◆ PROBLEM REQUIREMENTS ◆
Please express the lines starting at the one containing "Where should I click to: Select the Inter" and ending at the one containing "should pyautogui.click(x=265, y=1011)." as a two-column CSV with the headers instruction and response. Give one row for each instruction and its response, with each value in a single quoted field and any line breaks replaced by spaces.

^^^^

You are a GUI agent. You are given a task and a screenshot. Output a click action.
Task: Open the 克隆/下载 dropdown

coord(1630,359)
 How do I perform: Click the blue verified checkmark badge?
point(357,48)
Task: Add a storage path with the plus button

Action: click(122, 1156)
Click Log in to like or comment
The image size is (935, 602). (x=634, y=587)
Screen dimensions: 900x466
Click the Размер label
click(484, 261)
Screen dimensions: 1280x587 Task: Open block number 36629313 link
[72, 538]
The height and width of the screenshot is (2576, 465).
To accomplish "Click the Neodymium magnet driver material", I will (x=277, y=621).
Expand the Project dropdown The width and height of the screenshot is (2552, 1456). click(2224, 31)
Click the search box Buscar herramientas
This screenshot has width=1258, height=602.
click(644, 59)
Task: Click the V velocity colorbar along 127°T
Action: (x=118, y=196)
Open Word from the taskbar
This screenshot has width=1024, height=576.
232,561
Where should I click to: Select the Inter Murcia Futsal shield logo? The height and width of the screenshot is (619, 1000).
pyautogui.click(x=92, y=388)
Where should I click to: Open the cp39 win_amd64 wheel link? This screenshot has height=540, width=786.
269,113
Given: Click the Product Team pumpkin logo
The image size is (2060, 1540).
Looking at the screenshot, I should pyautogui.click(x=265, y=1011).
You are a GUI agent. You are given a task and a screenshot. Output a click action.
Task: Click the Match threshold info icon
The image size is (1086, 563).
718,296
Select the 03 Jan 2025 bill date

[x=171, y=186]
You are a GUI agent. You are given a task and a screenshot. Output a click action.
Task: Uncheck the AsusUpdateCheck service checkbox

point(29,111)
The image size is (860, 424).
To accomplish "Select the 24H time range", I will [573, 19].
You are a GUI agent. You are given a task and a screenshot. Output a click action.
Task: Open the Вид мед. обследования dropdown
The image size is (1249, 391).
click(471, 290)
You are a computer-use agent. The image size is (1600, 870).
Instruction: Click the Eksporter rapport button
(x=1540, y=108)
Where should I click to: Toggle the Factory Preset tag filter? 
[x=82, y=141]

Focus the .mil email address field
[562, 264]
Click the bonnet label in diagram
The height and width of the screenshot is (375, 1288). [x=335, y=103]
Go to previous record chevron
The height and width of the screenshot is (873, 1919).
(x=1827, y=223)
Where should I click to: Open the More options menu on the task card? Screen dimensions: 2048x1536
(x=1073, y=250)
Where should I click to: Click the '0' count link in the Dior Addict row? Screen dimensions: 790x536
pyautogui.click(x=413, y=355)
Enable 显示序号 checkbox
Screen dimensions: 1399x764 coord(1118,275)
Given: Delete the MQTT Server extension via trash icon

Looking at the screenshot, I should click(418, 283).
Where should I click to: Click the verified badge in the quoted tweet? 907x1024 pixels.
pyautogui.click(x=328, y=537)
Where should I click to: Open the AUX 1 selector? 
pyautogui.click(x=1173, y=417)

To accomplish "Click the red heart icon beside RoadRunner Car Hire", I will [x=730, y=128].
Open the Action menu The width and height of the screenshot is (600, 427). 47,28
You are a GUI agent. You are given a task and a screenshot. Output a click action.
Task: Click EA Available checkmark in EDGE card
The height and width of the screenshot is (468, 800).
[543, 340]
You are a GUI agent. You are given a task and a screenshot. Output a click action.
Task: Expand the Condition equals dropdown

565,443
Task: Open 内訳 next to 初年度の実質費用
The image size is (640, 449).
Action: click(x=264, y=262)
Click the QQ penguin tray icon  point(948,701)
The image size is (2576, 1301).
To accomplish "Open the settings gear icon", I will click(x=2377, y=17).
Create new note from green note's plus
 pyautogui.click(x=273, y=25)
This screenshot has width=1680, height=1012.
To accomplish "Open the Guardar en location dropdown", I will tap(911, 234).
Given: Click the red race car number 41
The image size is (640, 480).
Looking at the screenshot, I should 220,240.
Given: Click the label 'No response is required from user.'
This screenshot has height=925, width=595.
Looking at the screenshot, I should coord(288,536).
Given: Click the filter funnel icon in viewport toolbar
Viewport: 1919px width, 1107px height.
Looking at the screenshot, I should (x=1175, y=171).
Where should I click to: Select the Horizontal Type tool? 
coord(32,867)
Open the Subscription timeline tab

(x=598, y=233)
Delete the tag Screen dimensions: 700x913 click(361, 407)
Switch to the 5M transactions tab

^^^^

◆ SOLUTION TO THIS PROBLEM ◆
instruction,response
"Where should I click to: Select the Inter Murcia Futsal shield logo? The height and width of the screenshot is (619, 1000).","pyautogui.click(x=92, y=388)"
"Where should I click to: Open the cp39 win_amd64 wheel link? This screenshot has height=540, width=786.","269,113"
"Given: Click the Product Team pumpkin logo The image size is (2060, 1540).","Looking at the screenshot, I should pyautogui.click(x=265, y=1011)."